**EXERCISE REQUIREMENTS**
Would you transcribe the lines running from the one that holds "861x496 pixels." to the last line of the records? Leave every picture out.

**Saved entries**
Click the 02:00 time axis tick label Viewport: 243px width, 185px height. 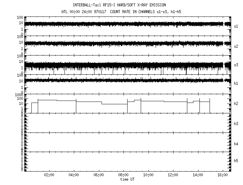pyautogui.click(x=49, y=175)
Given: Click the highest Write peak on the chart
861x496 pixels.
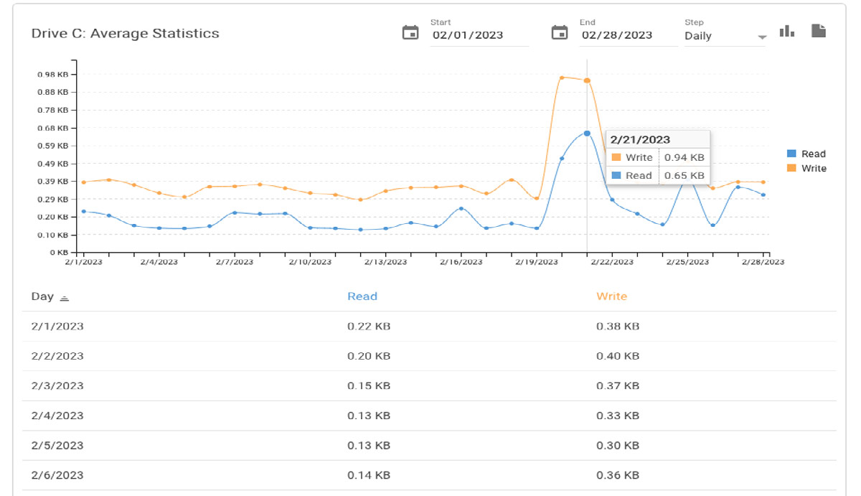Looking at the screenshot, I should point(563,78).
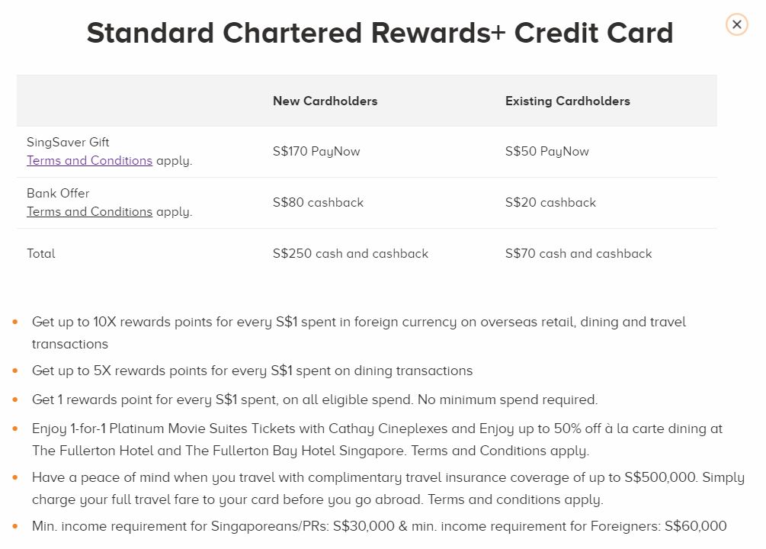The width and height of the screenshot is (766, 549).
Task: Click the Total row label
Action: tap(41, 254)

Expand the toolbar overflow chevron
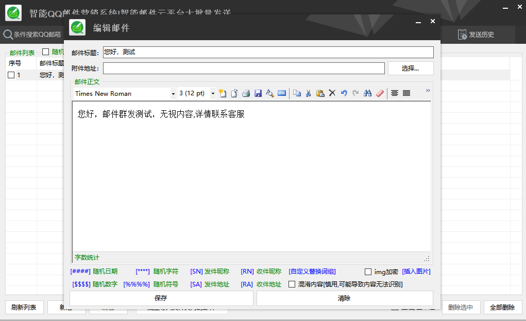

**WRITTEN SOLUTION**
861x496 pixels.
Looking at the screenshot, I should point(563,78).
The width and height of the screenshot is (766, 549).
Task: Click the Total row label
Action: tap(41, 254)

Expand the toolbar overflow chevron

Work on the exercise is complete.